A striking, red-haired woman whose square shoulders and firm jaw add to her aura of confidence, Julia arrived at Mass. General in August 2004, certain she would be a good nurse. Sure, she was a little intimidated by the place, and the fact that its ICUs take the patients too sick or badly injured for smaller hospitals to manage. But Julia was no kid — she had lived in three countries and had two children — and she had prepared well, getting excellent grades in nursing school and doing an internship in a community hospital ICU.
In fact, if not for the twists and turns of family life, Julia would be a doctor herself by now. Growing up in Omsk, a river city in West Siberia, it was her dream. “I knew I was going to be a doctor,” she remembered, her pale-blue eyes wide at the memory. “I had no doubt.”
Her vision was matched by drive. Julia’s parents, a scientist and a voice instructor, had long stressed that she and her brother needed to outdo other students if they were to overcome the anti-Jewish bias in Russian society. “If there were 10 Russians all with the same [test scores], you would be the last chosen,” she recalled them saying. A voracious student who loved Russian translations of novels by William Faulkner, Julia won acceptance to the Omsk State Medical Academy, a six-year program that combines undergraduate and graduate education.
But three years into her training, in 1990, Julia’s family got long-awaited permission to immigrate to Israel. Newly married and pregnant with her son Michael, Julia moved to Haifa, and began learning a new language and culture. She tried, and failed, to get into Israeli medical schools, which were awash in applications from Soviet emigres. “It was the most frustrating experience of my life,” she recalled.
Still, she gamely shifted gears, getting a business degree and taking a job at an electronics plant, where she eventually supervised 10 employees. By 1998 the family had moved into a big new house and she had given birth to a second son. “I had a really good life,” she recalled. Medicine, it seemed, was part of her past.
Then everything changed. Her husband, Valery, was offered a job in Massachusetts, and Julia reluctantly agreed to go along, believing the relocation would be temporary. The family settled into a smaller home in a country where Julia didn’t yet speak the language fluently and knew only two Israeli families. The brilliant foliage was the saving grace that fall.
Loneliness was soon the least of her concerns. Two months after she arrived in the United States, her toddler, Daniel, started to become apathetic and unresponsive, even to his parents. Doctors diagnosed him with a rare — and fatal — genetic disorder.
For two years, as Dan became progressively sicker, Julia cared for him round the clock. Finally, in the spring of 2001, she bought Dan a one-way ticket to Israel and the family returned to the country she loved so that her son could spend his final days surrounded by his extended family.

Records from a data collection:
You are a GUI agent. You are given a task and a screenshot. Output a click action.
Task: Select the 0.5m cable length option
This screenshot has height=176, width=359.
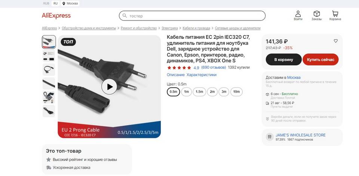[x=174, y=92]

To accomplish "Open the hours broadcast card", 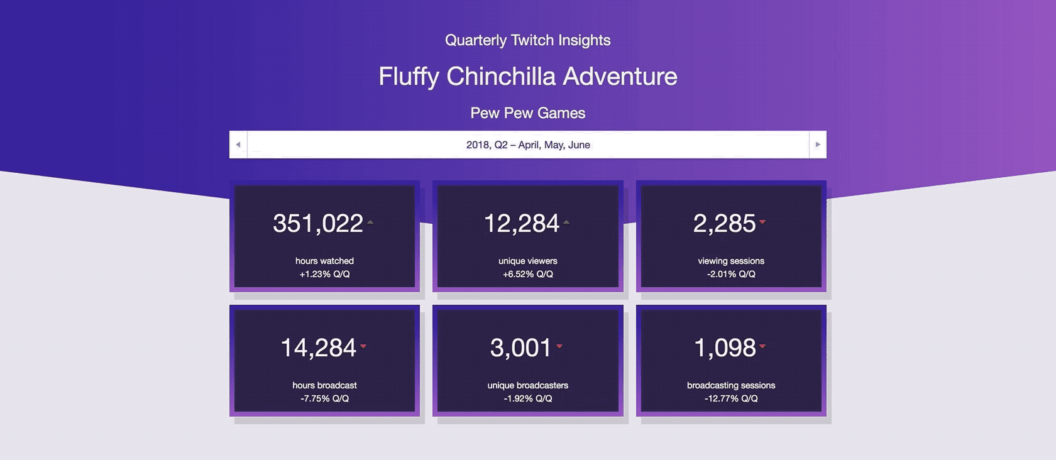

Task A
Shorten the paragraph of the account of Julia that begins "Her vision was matched by drive." Keep its main facts.
Task B
Name every member of Julia's family who is mentioned by name in the account of Julia, and give each person's relation to her.
Task C
Carry on the account of Julia from the point where it stops.
The records come from a different source than the text above them.

Answer space A
Julia was as driven as she was ambitious. Her parents, a scientist and a voice instructor, told her and her brother that anti-Jewish bias in Russia meant they had to outperform other students. She read Russian translations of William Faulkner's novels eagerly and was accepted into the Omsk State Medical Academy, a six-year program combining undergraduate and graduate study.

Answer space B
- Michael: her son
- Valery: her husband
- Daniel (also called Dan): her son

Answer space C
Until Dan’s illness, Julia had assumed she would eventually resume her business career. But now that seemed an empty prospect. The hours she had spent at her child’s side, at home and in hospitals, “sort of captured me and brought me back to what was mine when I was growing up.” She began talking to one of the visiting nurses about the possibility of becoming a nurse, a family-friendly alternative to getting an MD. “Medical school is OK when you’re 25,” she said, “but I wanted to enjoy my life.” Just before she left for Israel with Dan, Julia applied to the UMass-Lowell program.
She would have a new baby, Eran, to look after by the time she began her studies in the fall of 2001. Nonetheless, she completed the four-year program in three years while still finding time to take English courses. Finally, she could read her beloved Faulkner in the original.
“She’s an amazingly committed woman,” said Stephanie Chalupka, director of the nursing program in Lowell. “She knew what she wanted, and she knew what she needed to do to get there.”
From the beginning of nursing school, Julia had known she wanted to work in intensive care. After graduation, Julia was accepted to ICU training programs at two Boston teaching hospitals. She chose Mass. General, believing that at such a busy, prestigious place she would have more freedom to make decisions. By the time she arrived one of the oldest “new” graduates in the ICU, Julia recalled, “I felt I was ready to go to work.”
M.J. wasn’t so sure. Julia had much less bedside experience than the three other intensive care nurses M.J. had trained, and she knew from the day the two met that she would have to work a little harder to prepare Julia.
And M.J. worried that Julia might be slow to accept a fact of nursing life: Though a nurse can influence doctors’ decisions, ultimately she must defer to them in diagnosis and treatment. M.J. suspected that Julia might approach her job like the doctor she once planned to be.
“Sometimes it’s hard for her,” M.J. said one day early in Julia’s training. “She’s used to telling other people what to do.”